_THE TASK_
Edit the data below by replacing each "Screen dimensions" with "Screen size". Leave everything else unchanged.

_MATERIAL PROVIDED_
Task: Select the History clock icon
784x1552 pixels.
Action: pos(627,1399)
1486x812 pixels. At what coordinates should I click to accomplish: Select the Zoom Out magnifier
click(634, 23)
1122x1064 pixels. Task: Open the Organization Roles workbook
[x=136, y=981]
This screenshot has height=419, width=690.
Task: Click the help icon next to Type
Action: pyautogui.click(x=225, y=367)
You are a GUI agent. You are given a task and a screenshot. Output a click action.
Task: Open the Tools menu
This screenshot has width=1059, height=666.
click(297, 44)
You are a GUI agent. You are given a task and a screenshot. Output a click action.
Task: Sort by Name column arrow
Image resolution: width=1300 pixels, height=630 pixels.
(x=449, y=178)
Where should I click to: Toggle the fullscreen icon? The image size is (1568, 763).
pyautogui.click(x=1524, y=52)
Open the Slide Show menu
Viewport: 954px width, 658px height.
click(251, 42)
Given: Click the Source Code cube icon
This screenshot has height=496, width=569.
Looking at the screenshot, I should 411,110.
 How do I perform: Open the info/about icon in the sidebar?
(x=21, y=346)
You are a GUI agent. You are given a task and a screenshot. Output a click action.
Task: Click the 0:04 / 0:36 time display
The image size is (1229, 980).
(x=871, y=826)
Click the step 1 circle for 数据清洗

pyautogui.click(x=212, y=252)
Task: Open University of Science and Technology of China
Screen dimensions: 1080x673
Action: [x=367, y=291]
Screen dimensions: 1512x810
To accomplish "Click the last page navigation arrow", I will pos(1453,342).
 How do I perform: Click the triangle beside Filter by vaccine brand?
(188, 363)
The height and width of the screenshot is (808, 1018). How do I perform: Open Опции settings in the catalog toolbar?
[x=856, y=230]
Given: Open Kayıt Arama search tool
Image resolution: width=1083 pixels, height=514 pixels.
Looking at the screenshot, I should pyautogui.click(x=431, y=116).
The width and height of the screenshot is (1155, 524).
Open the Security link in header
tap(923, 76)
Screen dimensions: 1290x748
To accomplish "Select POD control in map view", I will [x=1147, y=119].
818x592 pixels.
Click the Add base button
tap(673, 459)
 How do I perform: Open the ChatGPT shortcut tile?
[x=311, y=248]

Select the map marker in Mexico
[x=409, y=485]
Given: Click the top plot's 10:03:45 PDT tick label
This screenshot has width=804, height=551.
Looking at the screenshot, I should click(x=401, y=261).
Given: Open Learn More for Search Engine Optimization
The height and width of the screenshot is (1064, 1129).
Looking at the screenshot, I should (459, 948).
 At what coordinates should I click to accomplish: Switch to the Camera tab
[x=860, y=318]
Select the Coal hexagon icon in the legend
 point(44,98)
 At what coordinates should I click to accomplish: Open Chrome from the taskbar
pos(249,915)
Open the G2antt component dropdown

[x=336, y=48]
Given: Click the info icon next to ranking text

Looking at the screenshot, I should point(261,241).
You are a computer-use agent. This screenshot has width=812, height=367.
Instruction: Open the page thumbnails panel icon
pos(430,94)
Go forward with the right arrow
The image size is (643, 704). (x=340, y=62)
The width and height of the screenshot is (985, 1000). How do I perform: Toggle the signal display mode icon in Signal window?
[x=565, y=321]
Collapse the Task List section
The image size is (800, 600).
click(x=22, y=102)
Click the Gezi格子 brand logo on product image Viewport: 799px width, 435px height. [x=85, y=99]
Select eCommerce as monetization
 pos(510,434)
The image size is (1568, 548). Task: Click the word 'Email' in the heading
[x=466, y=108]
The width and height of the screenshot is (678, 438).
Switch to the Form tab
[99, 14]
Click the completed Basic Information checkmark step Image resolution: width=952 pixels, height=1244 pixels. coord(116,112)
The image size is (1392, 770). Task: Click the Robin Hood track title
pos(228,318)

_REPLY TO THE EXERCISE_
Task: Select the History clock icon
784x1552 pixels.
Action: pos(627,1399)
1486x812 pixels. At what coordinates should I click to accomplish: Select the Zoom Out magnifier
click(634, 23)
1122x1064 pixels. Task: Open the Organization Roles workbook
[x=136, y=981]
This screenshot has height=419, width=690.
Task: Click the help icon next to Type
Action: pyautogui.click(x=225, y=367)
You are a GUI agent. You are given a task and a screenshot. Output a click action.
Task: Open the Tools menu
This screenshot has width=1059, height=666.
click(297, 44)
You are a GUI agent. You are given a task and a screenshot. Output a click action.
Task: Sort by Name column arrow
Image resolution: width=1300 pixels, height=630 pixels.
(x=449, y=178)
Where should I click to: Toggle the fullscreen icon? The image size is (1568, 763).
pyautogui.click(x=1524, y=52)
Open the Slide Show menu
Viewport: 954px width, 658px height.
click(251, 42)
Given: Click the Source Code cube icon
This screenshot has height=496, width=569.
Looking at the screenshot, I should 411,110.
 How do I perform: Open the info/about icon in the sidebar?
(x=21, y=346)
You are a GUI agent. You are given a task and a screenshot. Output a click action.
Task: Click the 0:04 / 0:36 time display
The image size is (1229, 980).
(x=871, y=826)
Click the step 1 circle for 数据清洗

pyautogui.click(x=212, y=252)
Task: Open University of Science and Technology of China
Screen size: 1080x673
Action: [x=367, y=291]
Screen size: 1512x810
To accomplish "Click the last page navigation arrow", I will pos(1453,342).
 How do I perform: Click the triangle beside Filter by vaccine brand?
(188, 363)
The height and width of the screenshot is (808, 1018). How do I perform: Open Опции settings in the catalog toolbar?
[x=856, y=230]
Given: Open Kayıt Arama search tool
Image resolution: width=1083 pixels, height=514 pixels.
Looking at the screenshot, I should pyautogui.click(x=431, y=116).
The width and height of the screenshot is (1155, 524).
Open the Security link in header
tap(923, 76)
Screen size: 1290x748
To accomplish "Select POD control in map view", I will [x=1147, y=119].
818x592 pixels.
Click the Add base button
tap(673, 459)
 How do I perform: Open the ChatGPT shortcut tile?
[x=311, y=248]

Select the map marker in Mexico
[x=409, y=485]
Given: Click the top plot's 10:03:45 PDT tick label
This screenshot has width=804, height=551.
Looking at the screenshot, I should click(x=401, y=261).
Given: Open Learn More for Search Engine Optimization
The height and width of the screenshot is (1064, 1129).
Looking at the screenshot, I should (459, 948).
 At what coordinates should I click to accomplish: Switch to the Camera tab
[x=860, y=318]
Select the Coal hexagon icon in the legend
 point(44,98)
 At what coordinates should I click to accomplish: Open Chrome from the taskbar
pos(249,915)
Open the G2antt component dropdown

[x=336, y=48]
Given: Click the info icon next to ranking text

Looking at the screenshot, I should point(261,241).
You are a computer-use agent. This screenshot has width=812, height=367.
Instruction: Open the page thumbnails panel icon
pos(430,94)
Go forward with the right arrow
The image size is (643, 704). (x=340, y=62)
The width and height of the screenshot is (985, 1000). How do I perform: Toggle the signal display mode icon in Signal window?
[x=565, y=321]
Collapse the Task List section
The image size is (800, 600).
click(x=22, y=102)
Click the Gezi格子 brand logo on product image Viewport: 799px width, 435px height. [x=85, y=99]
Select eCommerce as monetization
 pos(510,434)
The image size is (1568, 548). Task: Click the word 'Email' in the heading
[x=466, y=108]
The width and height of the screenshot is (678, 438).
Switch to the Form tab
[99, 14]
Click the completed Basic Information checkmark step Image resolution: width=952 pixels, height=1244 pixels. coord(116,112)
The image size is (1392, 770). Task: Click the Robin Hood track title
pos(228,318)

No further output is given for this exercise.